• **Text extract**:
* * *

1. Do not run the engine hard after start-up.
Most people know you should let your engine warm up before running it hard, but many cars only have coolant gauges. Engine oil tends to take longer to heat up, because you don’t have a thermostat like the coolant does, which isolates the coolant in the engine block and regulates its temperature. Oil that isn’t heated up won’t flow as fast as oil at operating condition, which means you’ll have less protection at engine start up. This is especially true for turbocharged vehicles, because you also have oil feeding the bearings of the turbocharger, which spins at insanely high RPM and produces significant heat, so you want to make sure you have proper oil flow through the turbo.
It will be different for every car, but it could be an additional several minutes before your oil temperature is near your engine coolant temperature.

2. Don't shut the car off immediately after running it hard.
You’re going to have hot spots where the engine components, and especially the turbocharger, are still significantly hotter than your engine oil temperature. If you shut off the engine, the oil no longer flows, and thus pockets of the oil are going to be heated up to very high temperatures. These high temperatures break down the oil, and also burn up and evaporate the light end of the oil, leaving behind a heavier oil that won’t have ideal flow characteristics. This reduces your engine oil life, and also means you might have less protection at start-up.

3. Don’t lug the engine. Low Engine Speed, High Load Operations. First, this isn’t ideal because you’re telling your engine to move your vehicle quickly when it’s at a huge gearing disadvantage. Second, when your engine tries to produce more power at low engine speeds, it may be able to inject more fuel, but not ingest enough air. As a result, you’ll have a highly rich mixture and this can lead to poor emissions, damaging your catalytic converter, and seeing black smoke come out your exhaust. Third, regarding damaging your engine, this can cause low speed pre-ignition. LSPI is a when you have pre-ignition of your air fuel mixture (before your spark ignites it) and is becoming a more common phenomenon with small turbocharged engines running at low engine speeds with high load. It’s a dangerous condition that can cause engine damage, such as broken spark plugs or cracked pistons, as a result of extremely high pressures which occur due to significantly advanced ignition timing. It’s also very challenging to detect, and can’t be avoided through ignition timing or changing the spark plug’s heat range.

* * *

• **Given request 1**: In the engine care tips, copy word for word the passage starting at "Most people know" and ending at "through the turbo.".

* * *

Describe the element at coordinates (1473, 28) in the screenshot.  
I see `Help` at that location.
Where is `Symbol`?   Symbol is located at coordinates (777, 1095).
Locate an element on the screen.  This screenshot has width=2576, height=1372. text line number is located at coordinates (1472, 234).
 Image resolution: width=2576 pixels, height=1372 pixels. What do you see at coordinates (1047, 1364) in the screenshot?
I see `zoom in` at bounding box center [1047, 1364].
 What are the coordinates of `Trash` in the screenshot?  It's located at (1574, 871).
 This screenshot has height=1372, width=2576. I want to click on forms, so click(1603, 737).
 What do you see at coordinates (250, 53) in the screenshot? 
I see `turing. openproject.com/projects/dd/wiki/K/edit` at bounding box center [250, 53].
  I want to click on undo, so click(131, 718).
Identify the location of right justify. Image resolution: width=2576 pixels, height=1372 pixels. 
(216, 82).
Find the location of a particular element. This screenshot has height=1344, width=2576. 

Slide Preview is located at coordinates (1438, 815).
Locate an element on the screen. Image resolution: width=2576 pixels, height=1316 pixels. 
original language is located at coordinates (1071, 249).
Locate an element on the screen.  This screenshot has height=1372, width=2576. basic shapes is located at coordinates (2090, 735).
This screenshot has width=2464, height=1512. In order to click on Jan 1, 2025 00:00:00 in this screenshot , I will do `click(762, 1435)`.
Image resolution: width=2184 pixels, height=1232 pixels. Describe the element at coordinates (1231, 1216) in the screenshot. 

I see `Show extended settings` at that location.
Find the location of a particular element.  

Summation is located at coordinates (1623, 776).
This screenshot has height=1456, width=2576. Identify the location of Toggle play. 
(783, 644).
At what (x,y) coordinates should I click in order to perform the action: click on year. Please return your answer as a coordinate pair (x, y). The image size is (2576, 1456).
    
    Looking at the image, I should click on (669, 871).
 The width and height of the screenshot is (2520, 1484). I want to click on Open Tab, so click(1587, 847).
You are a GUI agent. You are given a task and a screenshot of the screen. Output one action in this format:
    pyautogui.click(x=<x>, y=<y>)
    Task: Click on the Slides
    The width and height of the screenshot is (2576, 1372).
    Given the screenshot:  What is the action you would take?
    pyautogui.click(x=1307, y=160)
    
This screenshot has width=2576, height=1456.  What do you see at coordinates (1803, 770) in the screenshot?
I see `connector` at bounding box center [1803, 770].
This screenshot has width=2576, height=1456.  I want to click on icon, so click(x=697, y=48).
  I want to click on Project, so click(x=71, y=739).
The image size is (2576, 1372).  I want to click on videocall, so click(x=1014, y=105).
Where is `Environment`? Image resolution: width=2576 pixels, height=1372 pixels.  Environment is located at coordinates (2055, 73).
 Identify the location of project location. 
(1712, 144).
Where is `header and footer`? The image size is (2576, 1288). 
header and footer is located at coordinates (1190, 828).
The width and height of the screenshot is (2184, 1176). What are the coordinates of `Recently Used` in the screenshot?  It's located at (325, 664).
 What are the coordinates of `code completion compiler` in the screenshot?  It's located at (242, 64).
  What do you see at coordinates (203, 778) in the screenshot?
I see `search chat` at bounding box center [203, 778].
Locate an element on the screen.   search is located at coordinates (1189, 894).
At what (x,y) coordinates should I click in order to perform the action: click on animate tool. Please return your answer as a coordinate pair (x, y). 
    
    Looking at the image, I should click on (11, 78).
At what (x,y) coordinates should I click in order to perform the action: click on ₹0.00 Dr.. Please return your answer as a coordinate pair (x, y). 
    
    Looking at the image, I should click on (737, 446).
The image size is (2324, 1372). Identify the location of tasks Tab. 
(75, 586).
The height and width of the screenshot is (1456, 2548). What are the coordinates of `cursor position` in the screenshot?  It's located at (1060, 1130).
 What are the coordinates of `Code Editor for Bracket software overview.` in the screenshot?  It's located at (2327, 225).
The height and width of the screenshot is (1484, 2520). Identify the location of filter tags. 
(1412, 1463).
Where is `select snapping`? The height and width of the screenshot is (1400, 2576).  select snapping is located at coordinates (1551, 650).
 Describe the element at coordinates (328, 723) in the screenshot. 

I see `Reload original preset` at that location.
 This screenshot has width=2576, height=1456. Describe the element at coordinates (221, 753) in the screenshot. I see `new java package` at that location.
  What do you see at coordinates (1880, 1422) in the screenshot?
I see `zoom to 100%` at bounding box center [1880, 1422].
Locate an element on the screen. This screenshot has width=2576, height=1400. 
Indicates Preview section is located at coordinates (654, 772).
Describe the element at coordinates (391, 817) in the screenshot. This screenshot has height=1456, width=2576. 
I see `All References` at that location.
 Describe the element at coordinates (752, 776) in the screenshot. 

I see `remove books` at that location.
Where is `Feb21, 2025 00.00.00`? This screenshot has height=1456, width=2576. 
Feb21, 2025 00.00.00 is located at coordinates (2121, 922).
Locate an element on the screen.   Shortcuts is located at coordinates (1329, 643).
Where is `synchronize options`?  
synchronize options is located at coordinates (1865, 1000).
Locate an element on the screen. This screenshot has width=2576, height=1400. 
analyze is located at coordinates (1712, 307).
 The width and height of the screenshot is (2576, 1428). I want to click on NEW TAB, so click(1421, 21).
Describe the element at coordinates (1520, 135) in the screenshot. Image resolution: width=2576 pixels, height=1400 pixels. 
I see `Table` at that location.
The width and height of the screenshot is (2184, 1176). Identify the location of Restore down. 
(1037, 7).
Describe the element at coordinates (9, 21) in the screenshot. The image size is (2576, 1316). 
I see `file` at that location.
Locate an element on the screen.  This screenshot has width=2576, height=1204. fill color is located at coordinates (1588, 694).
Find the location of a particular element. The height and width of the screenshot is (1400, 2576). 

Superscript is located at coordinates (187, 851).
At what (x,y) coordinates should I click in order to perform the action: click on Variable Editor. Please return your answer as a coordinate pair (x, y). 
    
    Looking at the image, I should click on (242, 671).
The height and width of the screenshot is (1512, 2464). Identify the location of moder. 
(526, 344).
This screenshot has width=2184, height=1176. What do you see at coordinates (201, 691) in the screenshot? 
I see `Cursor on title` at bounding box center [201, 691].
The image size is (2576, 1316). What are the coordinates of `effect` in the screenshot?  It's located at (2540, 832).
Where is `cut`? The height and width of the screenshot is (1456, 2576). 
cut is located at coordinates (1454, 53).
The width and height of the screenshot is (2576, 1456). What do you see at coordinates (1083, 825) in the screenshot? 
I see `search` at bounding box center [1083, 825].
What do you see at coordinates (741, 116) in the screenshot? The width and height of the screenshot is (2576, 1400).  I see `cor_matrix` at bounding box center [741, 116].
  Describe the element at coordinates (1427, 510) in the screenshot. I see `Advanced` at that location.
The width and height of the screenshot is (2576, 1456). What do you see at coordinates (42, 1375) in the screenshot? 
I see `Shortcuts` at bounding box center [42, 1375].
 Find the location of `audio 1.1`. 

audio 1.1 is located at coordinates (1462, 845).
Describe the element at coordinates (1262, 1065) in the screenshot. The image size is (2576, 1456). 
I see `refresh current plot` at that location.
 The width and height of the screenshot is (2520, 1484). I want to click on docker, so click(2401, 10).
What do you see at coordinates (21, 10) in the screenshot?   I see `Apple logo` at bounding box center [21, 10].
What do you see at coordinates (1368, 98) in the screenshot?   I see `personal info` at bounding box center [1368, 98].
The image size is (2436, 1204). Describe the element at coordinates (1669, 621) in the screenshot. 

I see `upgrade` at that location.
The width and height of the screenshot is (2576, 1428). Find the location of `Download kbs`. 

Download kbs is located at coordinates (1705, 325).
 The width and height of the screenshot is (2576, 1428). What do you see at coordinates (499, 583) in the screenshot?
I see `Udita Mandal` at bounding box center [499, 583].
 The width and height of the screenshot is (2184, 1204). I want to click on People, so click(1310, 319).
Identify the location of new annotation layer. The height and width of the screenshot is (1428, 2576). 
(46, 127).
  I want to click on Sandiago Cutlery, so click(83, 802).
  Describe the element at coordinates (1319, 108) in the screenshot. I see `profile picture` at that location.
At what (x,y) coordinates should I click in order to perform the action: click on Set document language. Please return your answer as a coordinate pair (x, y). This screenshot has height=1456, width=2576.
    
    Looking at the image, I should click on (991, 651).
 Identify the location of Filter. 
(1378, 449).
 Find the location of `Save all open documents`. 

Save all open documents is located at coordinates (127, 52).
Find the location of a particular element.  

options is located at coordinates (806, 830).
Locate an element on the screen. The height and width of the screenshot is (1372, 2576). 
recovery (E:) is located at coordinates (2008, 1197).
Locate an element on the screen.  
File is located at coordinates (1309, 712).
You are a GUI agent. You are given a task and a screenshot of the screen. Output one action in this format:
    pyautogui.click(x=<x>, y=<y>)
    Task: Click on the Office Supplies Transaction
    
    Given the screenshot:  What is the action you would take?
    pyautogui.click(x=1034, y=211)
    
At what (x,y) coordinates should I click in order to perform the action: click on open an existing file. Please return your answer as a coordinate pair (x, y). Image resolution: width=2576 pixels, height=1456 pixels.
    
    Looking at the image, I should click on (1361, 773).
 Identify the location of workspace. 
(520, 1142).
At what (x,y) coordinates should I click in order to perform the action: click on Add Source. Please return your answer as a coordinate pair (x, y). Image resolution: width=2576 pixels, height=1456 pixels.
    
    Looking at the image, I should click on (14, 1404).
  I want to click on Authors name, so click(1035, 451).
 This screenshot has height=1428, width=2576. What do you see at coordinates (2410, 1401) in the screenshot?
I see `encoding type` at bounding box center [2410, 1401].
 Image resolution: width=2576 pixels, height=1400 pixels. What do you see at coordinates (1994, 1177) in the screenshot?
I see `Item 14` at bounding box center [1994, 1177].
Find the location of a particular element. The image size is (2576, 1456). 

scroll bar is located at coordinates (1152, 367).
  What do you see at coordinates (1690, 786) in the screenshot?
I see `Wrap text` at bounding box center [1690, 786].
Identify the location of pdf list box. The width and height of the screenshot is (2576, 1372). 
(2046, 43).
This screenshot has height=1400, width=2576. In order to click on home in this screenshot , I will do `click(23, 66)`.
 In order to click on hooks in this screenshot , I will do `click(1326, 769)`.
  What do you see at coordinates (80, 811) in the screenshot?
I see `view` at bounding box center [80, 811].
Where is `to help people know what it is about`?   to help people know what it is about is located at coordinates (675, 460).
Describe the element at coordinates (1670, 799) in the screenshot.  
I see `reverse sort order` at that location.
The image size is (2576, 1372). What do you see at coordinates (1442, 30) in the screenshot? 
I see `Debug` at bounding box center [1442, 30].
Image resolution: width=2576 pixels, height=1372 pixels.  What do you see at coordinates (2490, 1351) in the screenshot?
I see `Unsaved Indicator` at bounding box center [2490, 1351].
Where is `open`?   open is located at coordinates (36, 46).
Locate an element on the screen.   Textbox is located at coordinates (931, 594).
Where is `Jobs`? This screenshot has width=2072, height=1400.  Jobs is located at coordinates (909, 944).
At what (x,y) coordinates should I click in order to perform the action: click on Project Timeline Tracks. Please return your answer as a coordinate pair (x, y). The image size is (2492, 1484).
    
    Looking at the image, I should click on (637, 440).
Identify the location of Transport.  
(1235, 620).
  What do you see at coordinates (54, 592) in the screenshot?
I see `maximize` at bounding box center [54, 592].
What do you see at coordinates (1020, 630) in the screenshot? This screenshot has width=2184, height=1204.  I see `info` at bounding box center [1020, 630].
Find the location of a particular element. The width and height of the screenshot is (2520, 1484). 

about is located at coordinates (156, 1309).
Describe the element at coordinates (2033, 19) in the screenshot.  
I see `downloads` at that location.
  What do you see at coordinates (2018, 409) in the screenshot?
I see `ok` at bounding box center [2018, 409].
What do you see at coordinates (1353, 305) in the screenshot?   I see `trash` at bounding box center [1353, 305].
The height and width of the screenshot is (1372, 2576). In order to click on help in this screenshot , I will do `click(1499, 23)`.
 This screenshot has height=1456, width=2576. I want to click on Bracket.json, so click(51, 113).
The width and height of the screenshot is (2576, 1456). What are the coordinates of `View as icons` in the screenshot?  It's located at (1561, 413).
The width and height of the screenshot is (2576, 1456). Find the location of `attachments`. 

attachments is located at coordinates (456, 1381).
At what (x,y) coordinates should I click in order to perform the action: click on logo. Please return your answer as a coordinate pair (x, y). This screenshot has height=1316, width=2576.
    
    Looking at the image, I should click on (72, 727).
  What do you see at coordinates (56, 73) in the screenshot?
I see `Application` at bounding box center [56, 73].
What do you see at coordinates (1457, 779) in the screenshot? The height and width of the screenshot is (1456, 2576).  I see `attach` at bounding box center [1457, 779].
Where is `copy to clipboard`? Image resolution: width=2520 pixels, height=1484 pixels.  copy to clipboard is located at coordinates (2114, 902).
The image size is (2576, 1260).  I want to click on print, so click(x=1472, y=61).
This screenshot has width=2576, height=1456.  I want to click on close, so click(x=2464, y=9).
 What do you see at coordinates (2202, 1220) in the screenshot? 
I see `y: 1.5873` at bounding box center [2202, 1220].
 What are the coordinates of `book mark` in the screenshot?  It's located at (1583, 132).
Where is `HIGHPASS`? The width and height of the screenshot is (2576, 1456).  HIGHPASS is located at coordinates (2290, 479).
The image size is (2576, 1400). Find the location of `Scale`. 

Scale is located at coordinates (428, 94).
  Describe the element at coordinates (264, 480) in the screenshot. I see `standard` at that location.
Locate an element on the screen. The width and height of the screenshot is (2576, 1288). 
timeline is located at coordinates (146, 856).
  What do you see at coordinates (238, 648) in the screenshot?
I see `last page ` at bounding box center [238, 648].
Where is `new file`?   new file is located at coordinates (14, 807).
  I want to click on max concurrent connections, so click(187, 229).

* * *

• **Given request 2**: Write out the records word for word, starting at the very beginning of the records and ending with the line that contains "coordinates (777, 1095).".

• **Complete output 1**:
Most people know you should let your engine warm up before running it hard, but many cars only have coolant gauges. Engine oil tends to take longer to heat up, because you don’t have a thermostat like the coolant does, which isolates the coolant in the engine block and regulates its temperature. Oil that isn’t heated up won’t flow as fast as oil at operating condition, which means you’ll have less protection at engine start up. This is especially true for turbocharged vehicles, because you also have oil feeding the bearings of the turbocharger, which spins at insanely high RPM and produces significant heat, so you want to make sure you have proper oil flow through the turbo.

• **Complete output 2**:
Describe the element at coordinates (1473, 28) in the screenshot.  
I see `Help` at that location.
Where is `Symbol`?   Symbol is located at coordinates (777, 1095).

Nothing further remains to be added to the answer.